Your task
Return the lines below exactly, please, from the one containing "Task: Decrease the Pin Wire Length value" through the last one, both included, and leave out any pictures.

Saved entries
/---

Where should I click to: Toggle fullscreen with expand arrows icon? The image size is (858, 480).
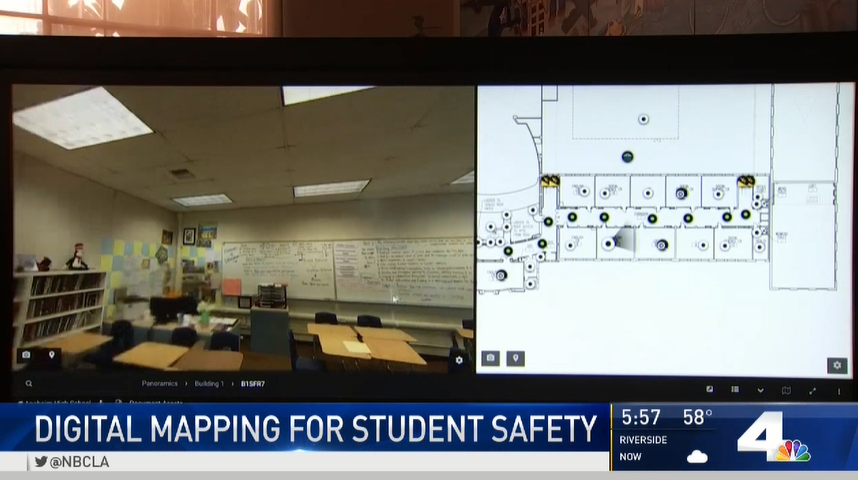[x=812, y=390]
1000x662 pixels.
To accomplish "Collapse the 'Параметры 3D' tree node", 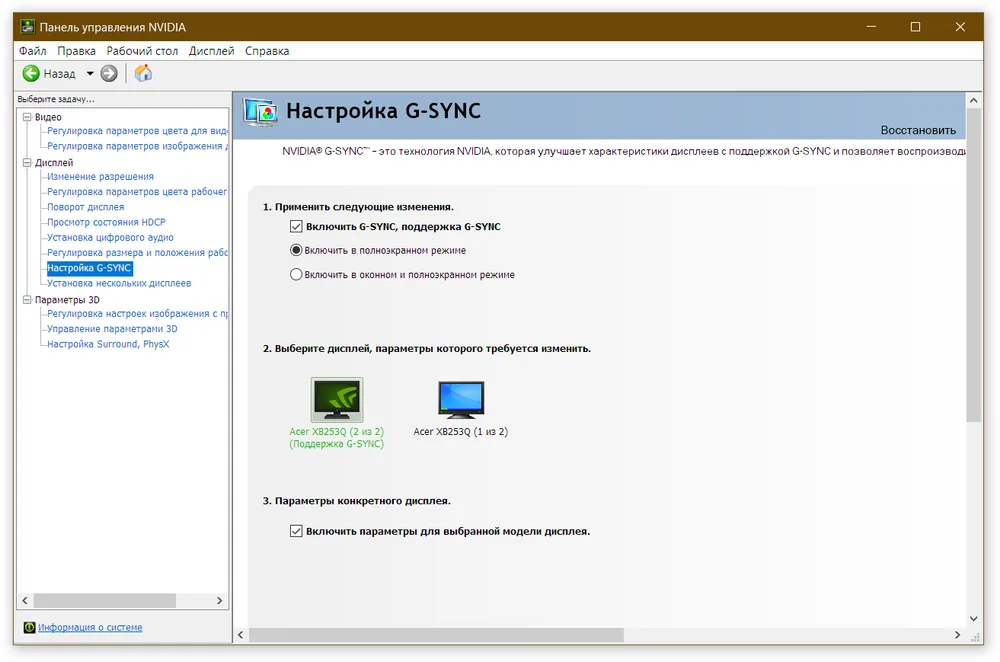I will point(27,299).
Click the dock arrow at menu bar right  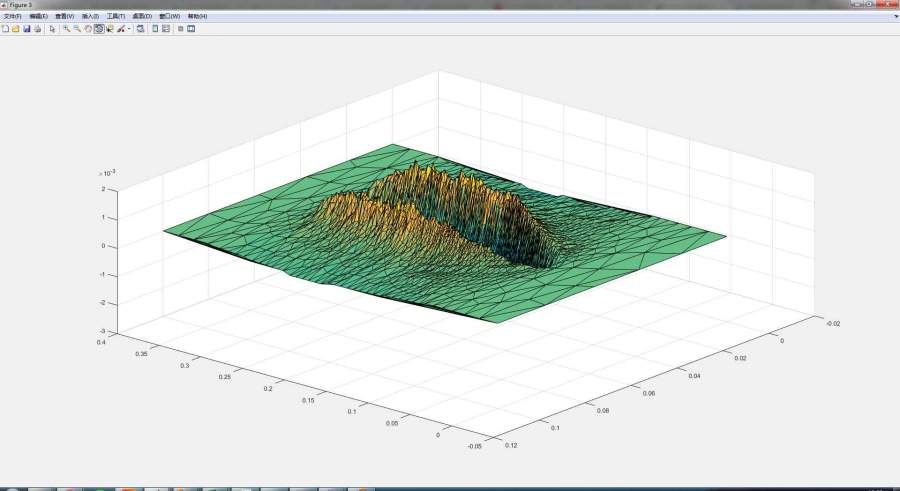point(894,17)
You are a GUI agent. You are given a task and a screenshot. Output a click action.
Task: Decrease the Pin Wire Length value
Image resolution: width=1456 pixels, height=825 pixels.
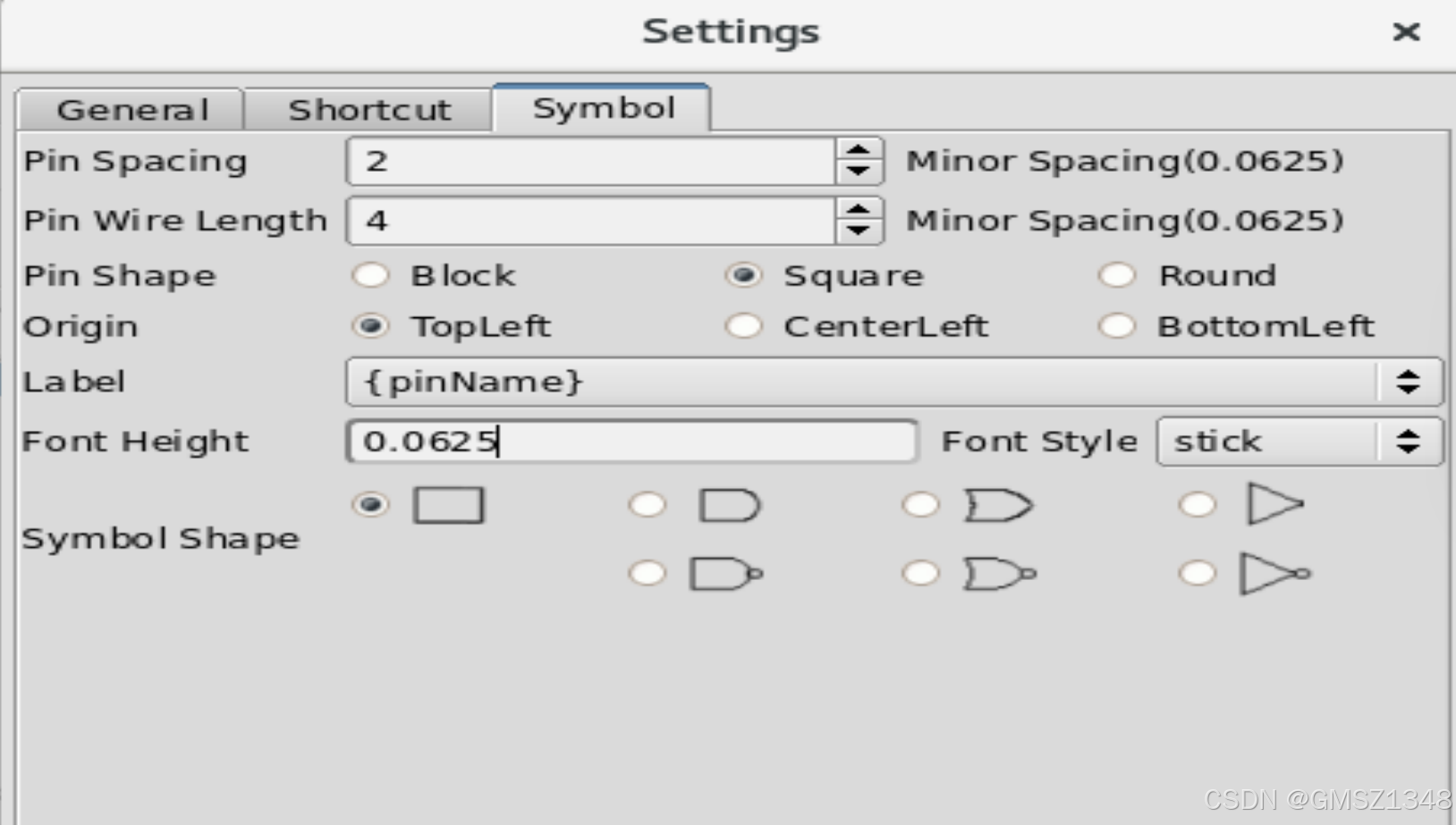[x=859, y=231]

\---

Task response
Task: Decrease the Pin Wire Length value
Image resolution: width=1456 pixels, height=825 pixels.
[x=859, y=231]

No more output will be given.